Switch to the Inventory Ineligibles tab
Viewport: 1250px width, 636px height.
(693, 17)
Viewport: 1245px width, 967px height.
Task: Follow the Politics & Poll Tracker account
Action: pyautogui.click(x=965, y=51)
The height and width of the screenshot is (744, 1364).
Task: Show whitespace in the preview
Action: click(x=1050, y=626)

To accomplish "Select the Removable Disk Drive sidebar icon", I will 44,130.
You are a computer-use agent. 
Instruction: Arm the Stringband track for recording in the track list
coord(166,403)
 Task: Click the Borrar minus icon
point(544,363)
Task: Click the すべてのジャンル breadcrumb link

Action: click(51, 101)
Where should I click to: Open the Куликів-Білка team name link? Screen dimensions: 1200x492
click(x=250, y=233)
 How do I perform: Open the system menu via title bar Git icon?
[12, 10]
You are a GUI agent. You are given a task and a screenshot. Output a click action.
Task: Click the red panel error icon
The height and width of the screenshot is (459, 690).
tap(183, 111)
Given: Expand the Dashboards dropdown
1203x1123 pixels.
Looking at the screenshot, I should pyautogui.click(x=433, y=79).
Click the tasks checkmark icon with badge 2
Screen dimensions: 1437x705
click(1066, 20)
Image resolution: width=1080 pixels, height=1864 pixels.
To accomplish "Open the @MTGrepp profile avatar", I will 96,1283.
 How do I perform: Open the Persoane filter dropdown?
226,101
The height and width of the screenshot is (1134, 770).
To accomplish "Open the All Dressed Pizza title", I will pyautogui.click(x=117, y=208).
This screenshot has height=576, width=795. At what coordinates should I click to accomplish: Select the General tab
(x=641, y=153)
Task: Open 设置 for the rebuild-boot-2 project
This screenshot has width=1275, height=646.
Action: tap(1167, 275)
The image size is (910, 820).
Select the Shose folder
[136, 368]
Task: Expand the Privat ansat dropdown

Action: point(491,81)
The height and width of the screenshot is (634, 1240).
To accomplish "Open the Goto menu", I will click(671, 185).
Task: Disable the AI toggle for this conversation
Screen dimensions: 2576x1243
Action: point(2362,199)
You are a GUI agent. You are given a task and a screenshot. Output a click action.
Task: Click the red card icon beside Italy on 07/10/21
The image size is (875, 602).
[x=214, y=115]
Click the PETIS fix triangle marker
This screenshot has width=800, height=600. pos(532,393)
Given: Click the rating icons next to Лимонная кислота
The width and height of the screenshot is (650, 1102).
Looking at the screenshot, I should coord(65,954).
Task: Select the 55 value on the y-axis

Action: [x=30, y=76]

What needs to be done
Retype all of the material. Each line must match exactly.

Exercise solution
Switch to the Inventory Ineligibles tab
Viewport: 1250px width, 636px height.
(693, 17)
Viewport: 1245px width, 967px height.
Task: Follow the Politics & Poll Tracker account
Action: pyautogui.click(x=965, y=51)
The height and width of the screenshot is (744, 1364).
Task: Show whitespace in the preview
Action: click(x=1050, y=626)

To accomplish "Select the Removable Disk Drive sidebar icon", I will 44,130.
You are a computer-use agent. 
Instruction: Arm the Stringband track for recording in the track list
coord(166,403)
 Task: Click the Borrar minus icon
point(544,363)
Task: Click the すべてのジャンル breadcrumb link

Action: click(51, 101)
Where should I click to: Open the Куликів-Білка team name link? Screen dimensions: 1200x492
click(x=250, y=233)
 How do I perform: Open the system menu via title bar Git icon?
[12, 10]
You are a GUI agent. You are given a task and a screenshot. Output a click action.
Task: Click the red panel error icon
The height and width of the screenshot is (459, 690).
tap(183, 111)
Given: Expand the Dashboards dropdown
1203x1123 pixels.
Looking at the screenshot, I should pyautogui.click(x=433, y=79).
Click the tasks checkmark icon with badge 2
Screen dimensions: 1437x705
click(1066, 20)
Image resolution: width=1080 pixels, height=1864 pixels.
To accomplish "Open the @MTGrepp profile avatar", I will 96,1283.
 How do I perform: Open the Persoane filter dropdown?
226,101
The height and width of the screenshot is (1134, 770).
To accomplish "Open the All Dressed Pizza title", I will pyautogui.click(x=117, y=208).
This screenshot has height=576, width=795. At what coordinates should I click to accomplish: Select the General tab
(x=641, y=153)
Task: Open 设置 for the rebuild-boot-2 project
This screenshot has width=1275, height=646.
Action: tap(1167, 275)
The image size is (910, 820).
Select the Shose folder
[136, 368]
Task: Expand the Privat ansat dropdown

Action: point(491,81)
The height and width of the screenshot is (634, 1240).
To accomplish "Open the Goto menu", I will click(671, 185).
Task: Disable the AI toggle for this conversation
Screen dimensions: 2576x1243
Action: point(2362,199)
You are a GUI agent. You are given a task and a screenshot. Output a click action.
Task: Click the red card icon beside Italy on 07/10/21
The image size is (875, 602).
[x=214, y=115]
Click the PETIS fix triangle marker
This screenshot has width=800, height=600. pos(532,393)
Given: Click the rating icons next to Лимонная кислота
The width and height of the screenshot is (650, 1102).
Looking at the screenshot, I should coord(65,954).
Task: Select the 55 value on the y-axis

Action: [x=30, y=76]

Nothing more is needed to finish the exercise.